## EXERCISE:
In the listing below, find the line that contains "Given: Collapse the side panel with arrow" and the line that contains "Given: Open Statistics from the sidebar". Quote both and every line between them, exactly, and nothing more.
___
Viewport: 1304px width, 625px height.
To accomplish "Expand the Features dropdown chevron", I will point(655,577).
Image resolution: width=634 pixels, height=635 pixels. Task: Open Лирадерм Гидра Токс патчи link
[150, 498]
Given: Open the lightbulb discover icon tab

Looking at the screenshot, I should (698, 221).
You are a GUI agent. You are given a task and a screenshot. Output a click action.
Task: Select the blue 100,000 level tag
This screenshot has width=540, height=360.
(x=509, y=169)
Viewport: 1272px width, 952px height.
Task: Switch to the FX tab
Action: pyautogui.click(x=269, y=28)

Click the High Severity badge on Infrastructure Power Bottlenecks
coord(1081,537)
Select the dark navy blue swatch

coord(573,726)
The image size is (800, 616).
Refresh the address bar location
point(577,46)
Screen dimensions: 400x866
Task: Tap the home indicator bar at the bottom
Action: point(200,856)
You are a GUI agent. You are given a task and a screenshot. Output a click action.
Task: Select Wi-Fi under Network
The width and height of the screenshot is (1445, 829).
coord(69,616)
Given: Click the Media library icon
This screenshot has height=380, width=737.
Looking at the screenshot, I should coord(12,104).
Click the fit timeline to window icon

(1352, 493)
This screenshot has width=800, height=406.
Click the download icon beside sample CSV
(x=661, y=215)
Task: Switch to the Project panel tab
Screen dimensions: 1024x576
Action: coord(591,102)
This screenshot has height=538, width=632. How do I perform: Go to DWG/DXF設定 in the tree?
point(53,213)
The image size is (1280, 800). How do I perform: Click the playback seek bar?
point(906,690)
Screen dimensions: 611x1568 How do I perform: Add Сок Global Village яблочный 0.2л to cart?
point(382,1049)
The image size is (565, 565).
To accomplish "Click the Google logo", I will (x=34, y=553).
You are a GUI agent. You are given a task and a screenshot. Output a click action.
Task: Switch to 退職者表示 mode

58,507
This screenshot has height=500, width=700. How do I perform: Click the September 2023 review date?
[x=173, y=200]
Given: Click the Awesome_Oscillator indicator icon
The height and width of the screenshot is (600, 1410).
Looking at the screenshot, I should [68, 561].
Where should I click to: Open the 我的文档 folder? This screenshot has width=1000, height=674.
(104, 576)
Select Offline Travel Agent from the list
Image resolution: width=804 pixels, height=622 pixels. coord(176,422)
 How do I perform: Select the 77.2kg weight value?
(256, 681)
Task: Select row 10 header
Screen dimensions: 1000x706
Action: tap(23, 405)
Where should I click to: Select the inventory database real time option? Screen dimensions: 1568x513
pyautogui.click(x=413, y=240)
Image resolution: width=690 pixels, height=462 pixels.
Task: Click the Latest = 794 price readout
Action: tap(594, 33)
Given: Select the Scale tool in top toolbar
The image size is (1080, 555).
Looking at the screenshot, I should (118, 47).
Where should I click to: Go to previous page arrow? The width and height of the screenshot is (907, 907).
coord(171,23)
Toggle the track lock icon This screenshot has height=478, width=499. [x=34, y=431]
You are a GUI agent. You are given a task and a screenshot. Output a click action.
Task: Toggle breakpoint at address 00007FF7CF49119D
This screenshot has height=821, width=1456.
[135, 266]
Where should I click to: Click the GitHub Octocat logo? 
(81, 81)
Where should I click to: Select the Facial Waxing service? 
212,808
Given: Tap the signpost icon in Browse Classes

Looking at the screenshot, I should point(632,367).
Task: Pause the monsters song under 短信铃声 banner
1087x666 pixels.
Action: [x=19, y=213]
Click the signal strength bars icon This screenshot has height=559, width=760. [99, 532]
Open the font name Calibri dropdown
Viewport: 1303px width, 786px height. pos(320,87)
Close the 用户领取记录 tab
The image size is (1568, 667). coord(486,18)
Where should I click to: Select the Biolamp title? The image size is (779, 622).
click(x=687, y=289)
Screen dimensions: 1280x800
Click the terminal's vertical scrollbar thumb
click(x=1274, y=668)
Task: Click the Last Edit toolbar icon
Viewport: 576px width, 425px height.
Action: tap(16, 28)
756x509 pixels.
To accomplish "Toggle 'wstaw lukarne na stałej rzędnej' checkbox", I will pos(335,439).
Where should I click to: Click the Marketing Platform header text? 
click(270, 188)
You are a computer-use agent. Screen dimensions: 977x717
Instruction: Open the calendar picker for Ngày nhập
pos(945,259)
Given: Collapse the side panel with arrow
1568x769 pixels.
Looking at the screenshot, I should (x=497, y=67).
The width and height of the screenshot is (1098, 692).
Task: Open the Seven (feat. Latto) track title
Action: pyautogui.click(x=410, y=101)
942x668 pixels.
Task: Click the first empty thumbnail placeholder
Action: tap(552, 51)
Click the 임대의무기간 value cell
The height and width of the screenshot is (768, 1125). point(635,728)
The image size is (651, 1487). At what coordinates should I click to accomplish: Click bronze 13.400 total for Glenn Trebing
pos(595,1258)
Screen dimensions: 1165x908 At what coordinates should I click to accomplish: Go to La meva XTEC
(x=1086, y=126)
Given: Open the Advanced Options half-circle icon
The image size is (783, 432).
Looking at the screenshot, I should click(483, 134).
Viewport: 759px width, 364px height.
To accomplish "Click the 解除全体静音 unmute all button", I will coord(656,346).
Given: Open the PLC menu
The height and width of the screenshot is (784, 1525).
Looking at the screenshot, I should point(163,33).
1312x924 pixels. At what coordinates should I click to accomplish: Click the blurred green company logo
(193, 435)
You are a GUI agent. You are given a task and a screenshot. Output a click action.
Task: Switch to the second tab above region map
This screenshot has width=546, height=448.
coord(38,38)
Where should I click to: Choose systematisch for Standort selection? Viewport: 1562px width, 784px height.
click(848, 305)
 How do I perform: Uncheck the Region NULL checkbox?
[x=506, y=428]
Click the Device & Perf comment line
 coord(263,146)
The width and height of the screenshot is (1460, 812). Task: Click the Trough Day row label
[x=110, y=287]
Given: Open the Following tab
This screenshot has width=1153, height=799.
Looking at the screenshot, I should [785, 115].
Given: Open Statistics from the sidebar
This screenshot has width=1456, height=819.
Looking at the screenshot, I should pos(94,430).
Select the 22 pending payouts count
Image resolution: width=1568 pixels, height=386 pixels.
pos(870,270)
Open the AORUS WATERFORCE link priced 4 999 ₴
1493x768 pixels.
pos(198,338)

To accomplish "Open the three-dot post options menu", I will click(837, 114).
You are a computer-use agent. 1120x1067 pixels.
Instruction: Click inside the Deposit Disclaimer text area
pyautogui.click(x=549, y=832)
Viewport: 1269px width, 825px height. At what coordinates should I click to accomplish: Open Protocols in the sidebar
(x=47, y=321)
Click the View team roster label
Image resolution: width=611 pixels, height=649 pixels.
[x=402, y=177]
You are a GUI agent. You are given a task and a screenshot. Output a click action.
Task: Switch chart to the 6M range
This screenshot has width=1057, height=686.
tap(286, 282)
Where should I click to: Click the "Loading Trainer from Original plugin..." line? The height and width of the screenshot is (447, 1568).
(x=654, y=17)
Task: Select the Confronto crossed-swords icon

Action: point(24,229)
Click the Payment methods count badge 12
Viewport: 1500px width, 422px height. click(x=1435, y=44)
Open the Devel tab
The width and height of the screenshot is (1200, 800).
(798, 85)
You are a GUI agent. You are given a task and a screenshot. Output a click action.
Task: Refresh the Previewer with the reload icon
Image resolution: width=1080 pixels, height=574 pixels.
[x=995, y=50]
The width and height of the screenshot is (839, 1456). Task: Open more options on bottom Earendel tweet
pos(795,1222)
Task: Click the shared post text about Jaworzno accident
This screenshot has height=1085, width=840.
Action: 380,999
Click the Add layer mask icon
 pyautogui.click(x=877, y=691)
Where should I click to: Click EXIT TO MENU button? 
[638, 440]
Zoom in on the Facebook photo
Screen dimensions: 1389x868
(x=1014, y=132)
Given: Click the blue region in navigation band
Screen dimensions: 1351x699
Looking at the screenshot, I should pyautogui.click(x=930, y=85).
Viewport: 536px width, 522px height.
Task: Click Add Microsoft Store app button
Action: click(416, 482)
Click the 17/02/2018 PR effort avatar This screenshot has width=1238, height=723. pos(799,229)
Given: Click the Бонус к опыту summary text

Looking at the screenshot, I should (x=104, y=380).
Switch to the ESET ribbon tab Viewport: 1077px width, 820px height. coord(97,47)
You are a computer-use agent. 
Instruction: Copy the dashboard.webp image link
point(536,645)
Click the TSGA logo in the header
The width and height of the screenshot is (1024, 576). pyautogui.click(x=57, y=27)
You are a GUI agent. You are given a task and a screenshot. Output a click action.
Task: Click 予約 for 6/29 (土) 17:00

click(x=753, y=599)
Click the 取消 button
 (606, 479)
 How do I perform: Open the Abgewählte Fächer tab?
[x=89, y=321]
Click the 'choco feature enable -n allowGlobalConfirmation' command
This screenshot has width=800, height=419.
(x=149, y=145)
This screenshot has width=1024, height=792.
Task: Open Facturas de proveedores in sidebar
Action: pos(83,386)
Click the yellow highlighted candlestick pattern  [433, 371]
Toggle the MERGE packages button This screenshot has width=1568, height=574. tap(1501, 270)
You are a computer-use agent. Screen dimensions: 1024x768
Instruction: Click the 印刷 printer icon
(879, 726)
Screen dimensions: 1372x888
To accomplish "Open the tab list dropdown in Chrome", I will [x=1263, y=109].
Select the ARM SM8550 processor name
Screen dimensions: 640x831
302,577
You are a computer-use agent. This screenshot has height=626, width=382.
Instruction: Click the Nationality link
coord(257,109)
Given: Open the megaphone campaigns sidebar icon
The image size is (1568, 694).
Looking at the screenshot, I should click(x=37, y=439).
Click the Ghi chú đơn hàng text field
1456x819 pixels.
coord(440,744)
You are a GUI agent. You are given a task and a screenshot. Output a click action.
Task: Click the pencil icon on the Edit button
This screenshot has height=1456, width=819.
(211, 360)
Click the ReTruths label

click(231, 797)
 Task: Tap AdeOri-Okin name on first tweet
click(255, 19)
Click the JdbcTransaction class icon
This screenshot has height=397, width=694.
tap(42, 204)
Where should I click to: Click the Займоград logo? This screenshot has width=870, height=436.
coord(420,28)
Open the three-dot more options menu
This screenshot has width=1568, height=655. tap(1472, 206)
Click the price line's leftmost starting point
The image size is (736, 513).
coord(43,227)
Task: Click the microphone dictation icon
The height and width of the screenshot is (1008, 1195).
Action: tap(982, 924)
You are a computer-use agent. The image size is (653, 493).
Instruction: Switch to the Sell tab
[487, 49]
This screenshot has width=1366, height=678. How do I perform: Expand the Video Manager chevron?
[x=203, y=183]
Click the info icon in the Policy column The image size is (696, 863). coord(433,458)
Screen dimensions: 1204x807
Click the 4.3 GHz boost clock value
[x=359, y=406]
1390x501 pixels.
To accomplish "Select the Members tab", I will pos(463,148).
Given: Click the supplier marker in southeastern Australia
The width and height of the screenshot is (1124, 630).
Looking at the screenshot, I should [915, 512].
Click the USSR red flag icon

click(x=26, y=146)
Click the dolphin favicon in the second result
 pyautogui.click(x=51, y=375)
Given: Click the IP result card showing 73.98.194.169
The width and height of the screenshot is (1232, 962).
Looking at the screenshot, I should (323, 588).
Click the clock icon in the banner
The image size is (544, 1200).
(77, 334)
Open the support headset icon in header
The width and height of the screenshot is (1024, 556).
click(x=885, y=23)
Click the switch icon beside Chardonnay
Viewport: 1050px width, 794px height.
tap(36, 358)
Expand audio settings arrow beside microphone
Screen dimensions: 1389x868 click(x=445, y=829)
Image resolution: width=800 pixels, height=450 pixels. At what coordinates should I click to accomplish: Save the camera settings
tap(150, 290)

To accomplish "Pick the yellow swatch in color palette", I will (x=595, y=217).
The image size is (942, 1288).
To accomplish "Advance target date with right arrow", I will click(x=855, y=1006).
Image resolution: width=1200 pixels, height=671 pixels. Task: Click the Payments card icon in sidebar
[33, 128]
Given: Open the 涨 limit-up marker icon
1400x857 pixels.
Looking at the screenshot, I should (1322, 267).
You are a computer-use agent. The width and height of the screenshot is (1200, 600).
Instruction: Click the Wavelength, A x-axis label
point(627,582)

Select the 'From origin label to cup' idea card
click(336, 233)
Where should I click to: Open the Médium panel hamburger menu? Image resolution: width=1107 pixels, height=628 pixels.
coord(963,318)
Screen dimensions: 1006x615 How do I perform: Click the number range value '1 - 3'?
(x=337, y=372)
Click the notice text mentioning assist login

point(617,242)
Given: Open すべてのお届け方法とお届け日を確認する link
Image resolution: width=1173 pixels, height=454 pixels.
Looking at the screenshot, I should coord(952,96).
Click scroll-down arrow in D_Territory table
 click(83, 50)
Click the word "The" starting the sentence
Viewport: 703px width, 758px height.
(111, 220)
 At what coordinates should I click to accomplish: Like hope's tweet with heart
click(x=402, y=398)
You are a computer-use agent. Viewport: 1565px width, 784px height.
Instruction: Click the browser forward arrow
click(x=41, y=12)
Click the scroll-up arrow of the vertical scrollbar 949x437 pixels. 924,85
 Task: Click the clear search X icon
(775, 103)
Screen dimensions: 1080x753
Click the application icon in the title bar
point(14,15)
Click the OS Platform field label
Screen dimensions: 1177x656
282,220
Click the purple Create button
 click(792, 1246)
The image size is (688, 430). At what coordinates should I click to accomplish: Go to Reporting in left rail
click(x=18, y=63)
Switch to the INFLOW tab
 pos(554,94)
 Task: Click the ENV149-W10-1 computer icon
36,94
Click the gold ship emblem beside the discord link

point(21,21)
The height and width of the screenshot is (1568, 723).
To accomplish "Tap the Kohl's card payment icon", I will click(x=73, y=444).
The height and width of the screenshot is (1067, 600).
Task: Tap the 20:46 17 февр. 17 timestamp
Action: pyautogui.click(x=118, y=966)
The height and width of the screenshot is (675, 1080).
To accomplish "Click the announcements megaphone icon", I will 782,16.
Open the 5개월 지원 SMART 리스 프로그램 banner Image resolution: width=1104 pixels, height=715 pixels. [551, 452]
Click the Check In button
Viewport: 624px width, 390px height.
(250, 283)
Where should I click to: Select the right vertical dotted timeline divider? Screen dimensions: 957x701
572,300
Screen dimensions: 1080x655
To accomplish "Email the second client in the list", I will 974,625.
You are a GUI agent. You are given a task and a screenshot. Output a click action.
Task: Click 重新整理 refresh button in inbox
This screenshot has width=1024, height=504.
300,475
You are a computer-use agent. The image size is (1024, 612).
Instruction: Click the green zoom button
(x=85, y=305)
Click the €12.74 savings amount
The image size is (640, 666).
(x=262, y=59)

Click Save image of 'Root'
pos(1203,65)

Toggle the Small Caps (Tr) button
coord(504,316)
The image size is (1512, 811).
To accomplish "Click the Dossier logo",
___
## OUTPUT OF THE EXERCISE:
Given: Collapse the side panel with arrow
1568x769 pixels.
Looking at the screenshot, I should (x=497, y=67).
The width and height of the screenshot is (1098, 692).
Task: Open the Seven (feat. Latto) track title
Action: pyautogui.click(x=410, y=101)
942x668 pixels.
Task: Click the first empty thumbnail placeholder
Action: tap(552, 51)
Click the 임대의무기간 value cell
The height and width of the screenshot is (768, 1125). point(635,728)
The image size is (651, 1487). At what coordinates should I click to accomplish: Click bronze 13.400 total for Glenn Trebing
pos(595,1258)
Screen dimensions: 1165x908 At what coordinates should I click to accomplish: Go to La meva XTEC
(x=1086, y=126)
Given: Open the Advanced Options half-circle icon
The image size is (783, 432).
Looking at the screenshot, I should click(483, 134).
Viewport: 759px width, 364px height.
To accomplish "Click the 解除全体静音 unmute all button", I will coord(656,346).
Given: Open the PLC menu
The height and width of the screenshot is (784, 1525).
Looking at the screenshot, I should point(163,33).
1312x924 pixels. At what coordinates should I click to accomplish: Click the blurred green company logo
(193, 435)
You are a GUI agent. You are given a task and a screenshot. Output a click action.
Task: Switch to the second tab above region map
This screenshot has width=546, height=448.
coord(38,38)
Where should I click to: Choose systematisch for Standort selection? Viewport: 1562px width, 784px height.
click(848, 305)
 How do I perform: Uncheck the Region NULL checkbox?
[x=506, y=428]
Click the Device & Perf comment line
 coord(263,146)
The width and height of the screenshot is (1460, 812). Task: Click the Trough Day row label
[x=110, y=287]
Given: Open the Following tab
This screenshot has width=1153, height=799.
Looking at the screenshot, I should [785, 115].
Given: Open Statistics from the sidebar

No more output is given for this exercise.